*Bloque de texto:*

--

Después de esta probable identificación inconsciente de un destino, Styron y su obra avanzarían tras las huellas de los residentes de la noche, que anteriormente hubieran ocupado la pluma de la genial Djuna Barnes en una obra memorable: El bosque de la noche. No hay casualidad en eso de buscar pavor en la penumbra. Styron lo reconocería después de haber logrado una victoria psíquica sobre su visión de la muerte. Y allí, en sus novelas, están sus personajes suicidas, allí las llamas de su Virginia natal y el clima sureño tramado de violencia y frustraciones. Describió cómo en aquel fatídico 1985, al cumplir los sesenta de edad, su cuerpo repudió en un instante y para siempre al demonio del alcohol que lo había acompañado durante décadas. Por este indicio se supone que quizá la causa de su agonía estuviera relacionada con una rebelión del hígado, por una respuesta metabólica empeorada con inadecuados barbitúricos, recomendados por médicos irresponsables ante la sucesión de efectos de un mal diagnóstico y un peor tratamiento. Quiso suponer, además, que su terrible depresión fue la más violenta manera de reaccionar de su cuerpo después de 40 años de dedicarse a beber y autodestruirse lentamente. Cuidado tuvo de aclarar, sin embargo, que nunca escribió una sola línea bajo la influencia etílica. De nada sirve desentrañar razones ni conjeturas, porque lo cierto es que este explorador de la parte oscura de la vida arrancó, de una vez por todas, la máscara del caos. Oscuridad a la vista quizá no sea su obra de mayor aliento, pero como testimonio encuentra pocos rivales en las letras de nuestro tiempo. Dejó al desnudo el vigoroso potencial de la existencia frente a los aún escasos recursos de la psiquiatría ante la caída del alma atrapada en el cuerpo quebrantado.

--

*Datos almacenados:*
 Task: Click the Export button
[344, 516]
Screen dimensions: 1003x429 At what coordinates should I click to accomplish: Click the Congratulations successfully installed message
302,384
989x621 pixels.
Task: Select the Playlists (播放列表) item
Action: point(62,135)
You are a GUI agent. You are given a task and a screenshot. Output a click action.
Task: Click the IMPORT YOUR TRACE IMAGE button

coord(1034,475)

--

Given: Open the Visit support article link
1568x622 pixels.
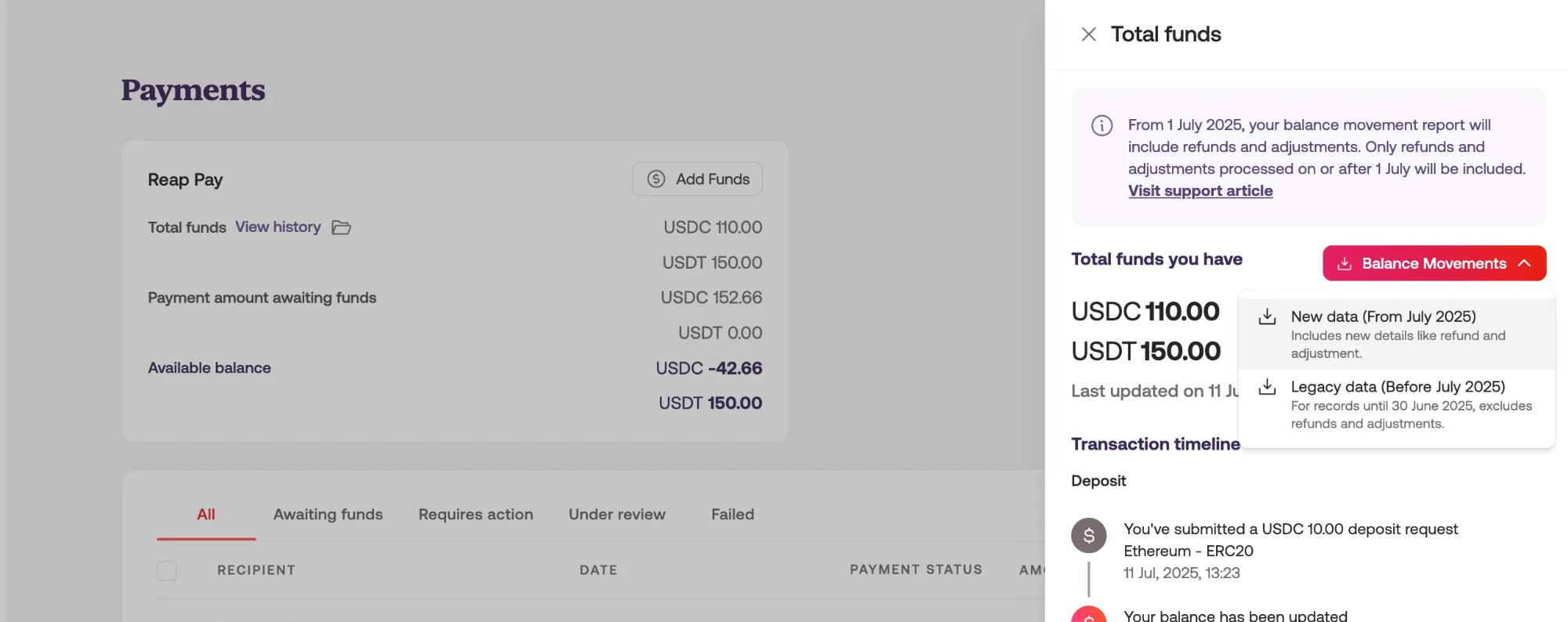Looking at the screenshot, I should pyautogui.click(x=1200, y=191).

--

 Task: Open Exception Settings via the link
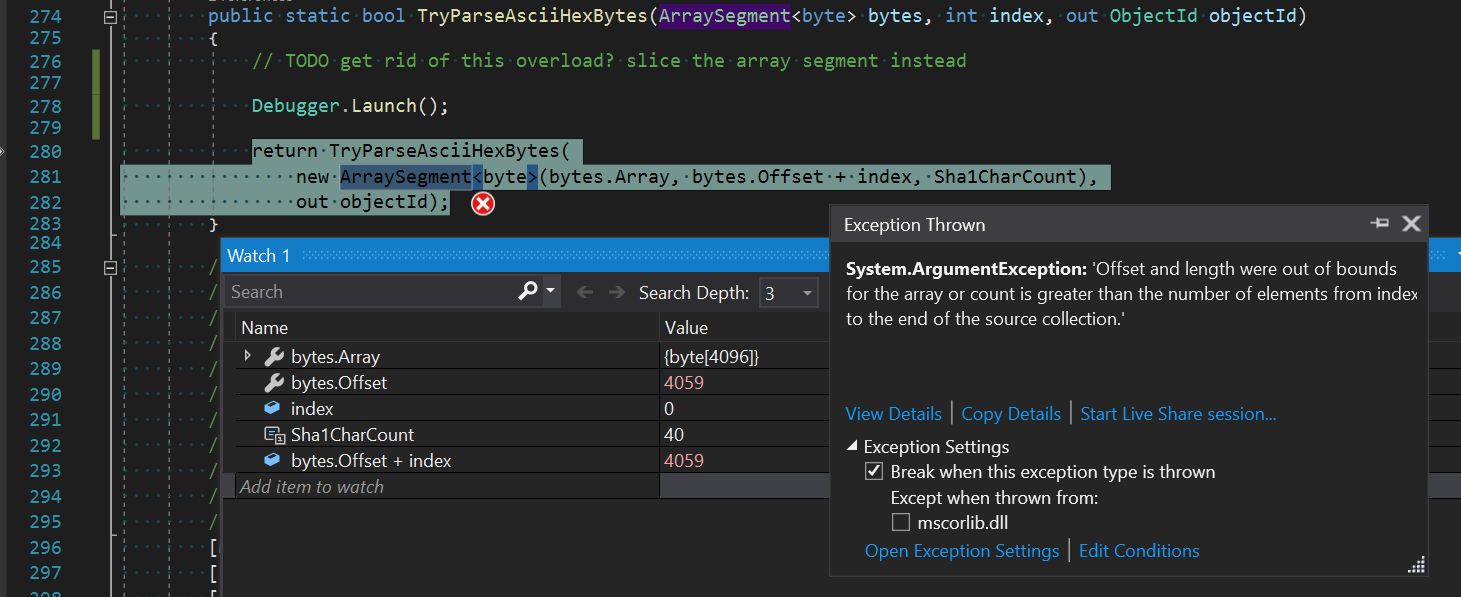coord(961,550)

--

*Solicitud de trabajo:* Prosigue el texto sobre Styron y su depresión a partir de su última oración. Estos ítems proceden de otra fuente.

*Resultado del ejercicio:*
Víctima durante años de esta depresión que también designa crisis económicas y sociales, el novelista sintió el dolor primero de un desasosiego leve y poco a poco se adentró en el huracán espiritual. Su caída lo hizo descubrir la insuficiencia de las cosas y del mundo, oscilar en una situación de inquietud ambivalente, inasible. Pudo sin embargo permanecer consciente respecto de la hondura del horror de sí. Meses de sufrir la sinrazón, de perderse en el vacío, de temer y de temerse hasta perder completamente el habla, concluyeron con seis semanas de hospital y una prolongada terapia, parecida a la de niños de lento aprendizaje. Vencido el trance de una angustia radical, combatió finalmente a la bestia con su razón creadora.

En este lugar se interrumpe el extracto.